Of course, casting your views on “used stuff” as “junk” pays backhanded disservice to the millions of unorganized workers across the globe who squeeze a living out of the waste created by urban centers. “Ragpickers,” “catadores,” “baol baol” – there are many names for these folks who live and die off of the goods scavenged from dumps. Some even take those materials and create completely new, ingenious products that – and this is important – serve the urban poor in ways the formal market simply does not.
Despite years as a humanitarian aid worker, your cultural myopism – and underlying sense of superiority – shines through.
This leads to the second point, which is overconsumption. The reason we’re able to support these bulging, orgiastic summertime sprees [known as "garage sales" and "lawn sales"] is because we consume to much. Of course, this is the program – its what modern life has been boiled down to: the pursuit of the good deal, regardless of utility.
We talk about “industrial” and “non-industrialized” societies etc. We really need to be talking about pre- and post-consumer societies – those that have or have not allowed their primary cultural reference points to become defined by productization (think iPhone or circumcision).

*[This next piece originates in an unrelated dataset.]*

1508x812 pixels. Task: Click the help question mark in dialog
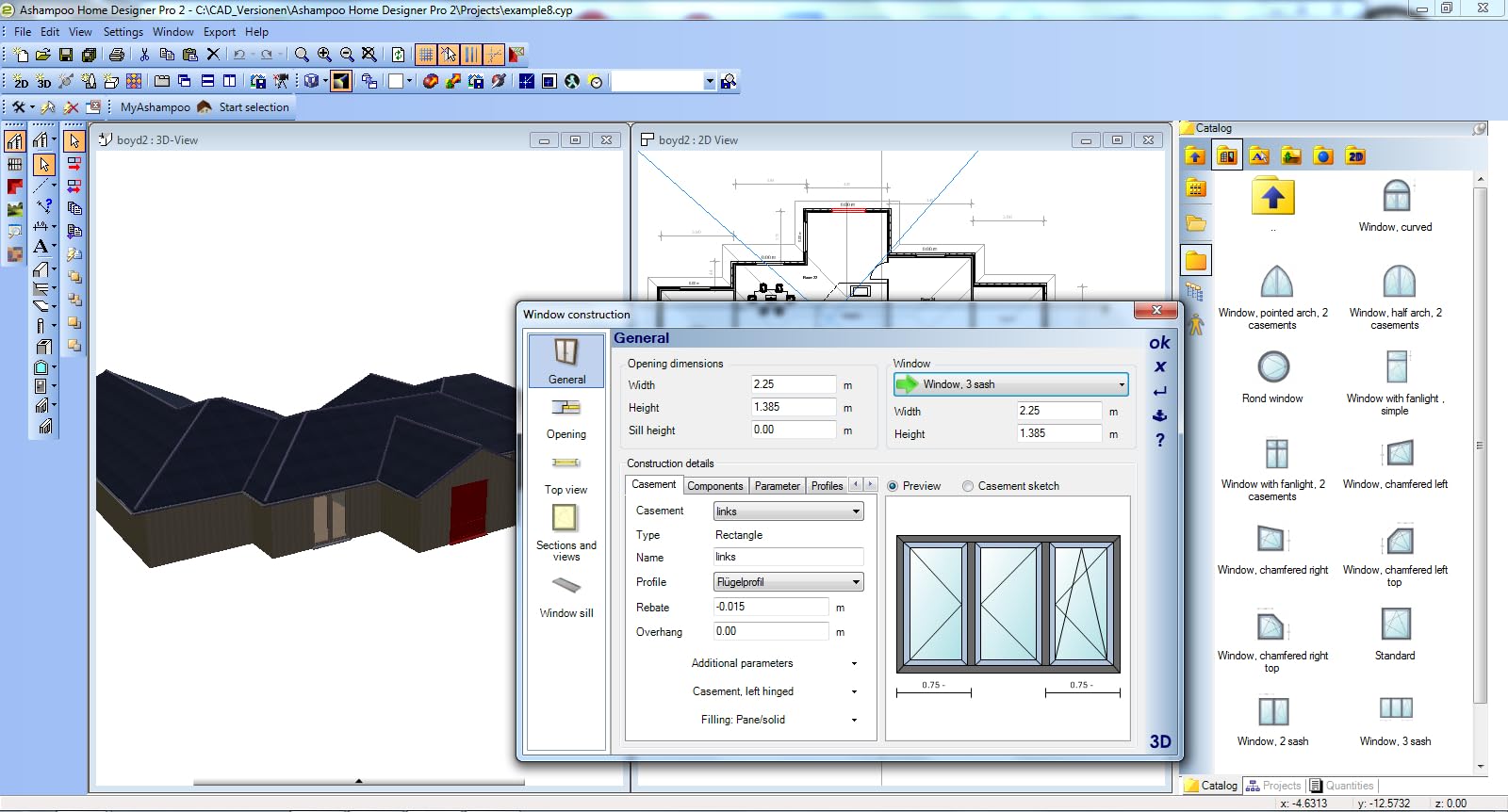(1160, 440)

So the fact is, socially “beneficial” sites like Craigslist and Freecycle could not exist without the social pathology of over consumption. The fact that they do suggests there is a sliver of hope, some sanity gene among our population that says, “thrift is good.” Remember that quaint meme, “carrying capacity”?
Anyway, sounds like you’re in the DC area – when you have a moment, take the opportunity to visit the GSA surplus warehouses – as I write, my computer sits atop a dining table (really an office desk – your “junk”) that still bares a US Government Property sticker citing its home in 1960s – the US Peace Corps.
Finally, your third point – stuff can be used for stuff other than what it was originally intended for. Look, to anyone living outside the United States, where privilege trumps sanity, this is a truism, a tautology. This isn’t some American idea coughed up from the lung of the Great Depression – its been around since bone was used to finish off the numbnuts.
Any inventor or problem solver will tell you that appropriation and discovery go hand in hand. And of course, any entrepreneur in the developing world – whether they build charcoal furnaces from diesel filters or sitting pillows from vinyl seat covers or any other ingenious appropriation – will tell you that finding a new use for old stuff that others value is one of the more thrilling experiences one can have as an entrepreneur.
And of course all this is codified into the wonderful work of artists and other cultural creatives – domestic or otherwise – who take delight in finding that old door knob to turn into a coat hanger, the length of rope that can be turned into railing. Thank goodness for the garage-sale surfing, curbside sharking appriator who keeps – and in some cases increases – value circulating in our economy. Pah! on snobs who only see the treacle produced by todays cheap-oil plasticians and WalMart purveyors.”